30 May

In this article I aim to save you a lot of time and increase your chances of profitability. When you wake up in the morning or you open your charts how do you know when to trade besides conducting some technical analysis? 

How to quickly identify the market condition, when to trade and when to close your chart and walk away. 

There are three main types of market conditions I'd like to share on this blog and how to use them. When I open my charts the first thing I look for is market behavioural. I want to see what the market is doing to get a my first confluence. At this point I'm not plotting my structural levels, indicators or whatever charting tools you use and I do not have a bias forecast on price, I'm just looking at a naked chart. The three  conditions I look for are trends, ranges and Choppy price. 

look at the picture below(fig.1)

Trending market :A trending market is a market that is either trending up or down. A Up trending market is one that may fluctuate up and down but on average tends to close periodically higher. A Down trending market will make a impulsive move down and retrace up and tends to close lower.


Ranging market: When you witness a ranging market you will see price of a financial instrument making the same highs and lows a number of times. The most common definition of a ranging market is when  price hits the same support and resistance levels three times.


Choppy market:  Simple, price is in a indecisive condition. There's no direction of trend or ranges and zero chances of execution. 


When I have identified the condition of the market I will now use chosen technical analysis tools, scale down to lower time frames for entries and follow my trading plan. This is an effective way of trading for beginners because you are giving yourself confluence. I urge you to keep it simple

Trading with the trend gives you a higher chance of profitability. Wait for the retracement and follow the trend. It is also important to determine the maturity of the current trend as price will gradually reverse.
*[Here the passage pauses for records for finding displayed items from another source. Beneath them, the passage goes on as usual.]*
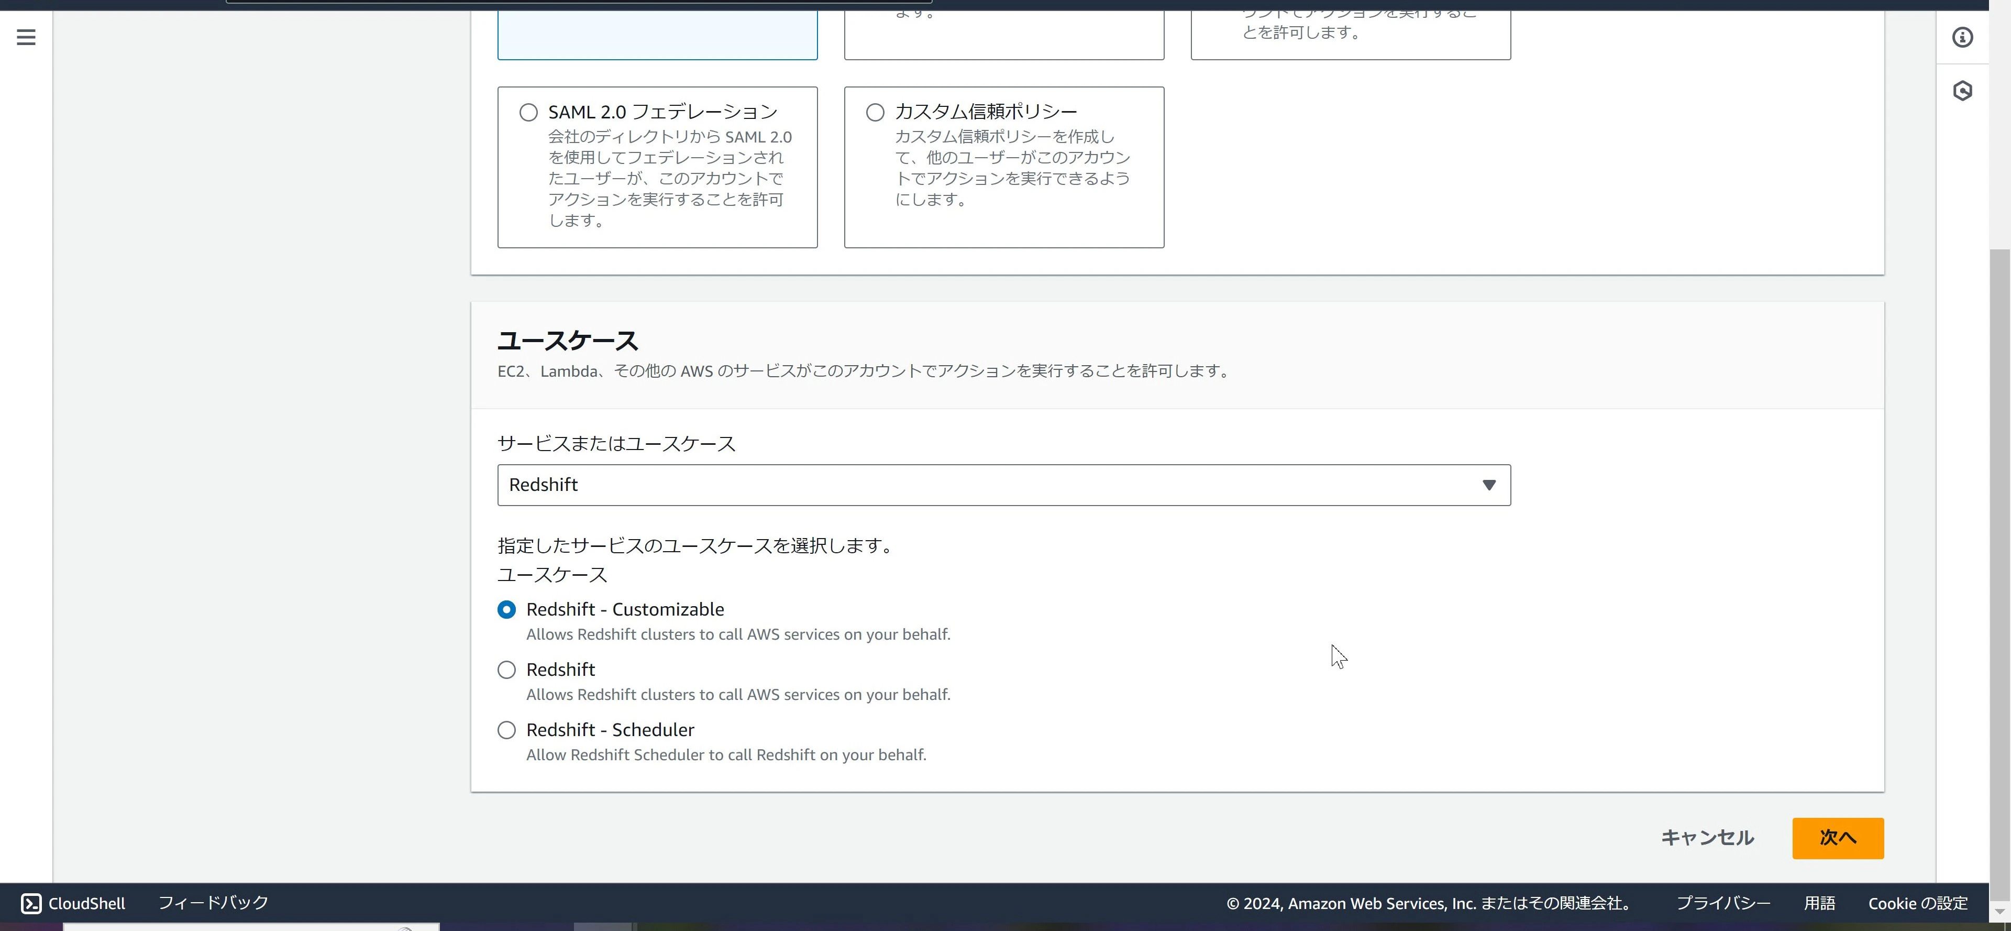Select SAML 2.0 federation radio option

coord(529,112)
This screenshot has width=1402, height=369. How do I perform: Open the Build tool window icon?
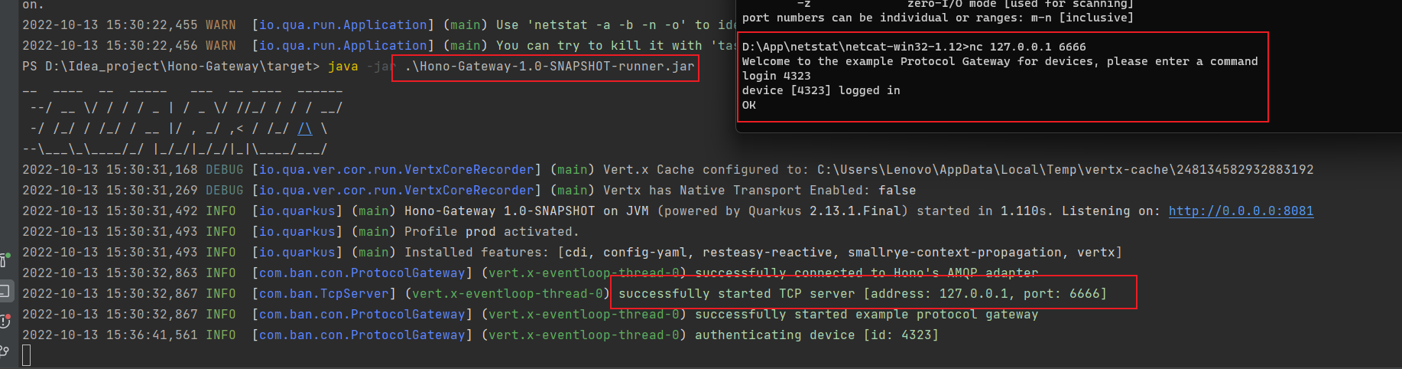[4, 260]
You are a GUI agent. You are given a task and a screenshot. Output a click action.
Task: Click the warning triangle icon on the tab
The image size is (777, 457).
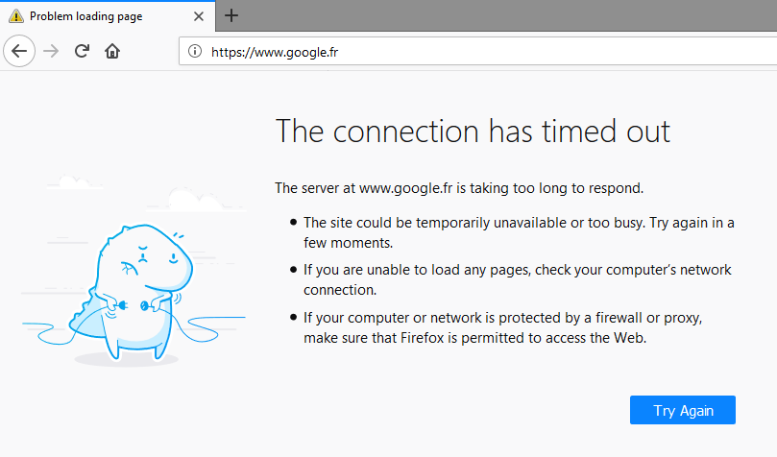click(16, 16)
As you can see above(fig.4) The market is trending upwards. Price is making a series of Higher Highs and Higher Lows whilst breaching major structural levels. If it was a downtrend the concepts are still the same price will make Lower Highs and Lower Lows.

Some traders prefer trading inside the range or the breakout. There are many risks you should consider when trading ranges. Manipulation can occur, breakouts can happen anytime. You can combine your technical, fundamental tools to assist you in your decision.

Above (fig.5) shows a ranging market. Ranges often occur after trending markets. Price will exhaust on bigger time frames a range is considered indecision. You can I was able to capitalise on this range I waited for price to test the support and resistance of the range. With my systematic trading plan and analysis I was able to get entries with a good risk to reward ratio.

So choppy market, you know what forget about that. Don’t try to analyse simply step back from your chart or move to on the next pair NEVER EVER TRADE A CHOPPY MARKET! Don’t get chopped up. Its indecisive don't chase trades please wait for the market to tell you what to do. 

In this article you have you have identified market conditions you should look for before trading and how to apply them to your everyday trading. Go back to your charts and see what you have Identified. You will see that these three market phases on any given time frame, any pair/financial instrument

 Learn, apply and build based on what you have read above and you will start to see results.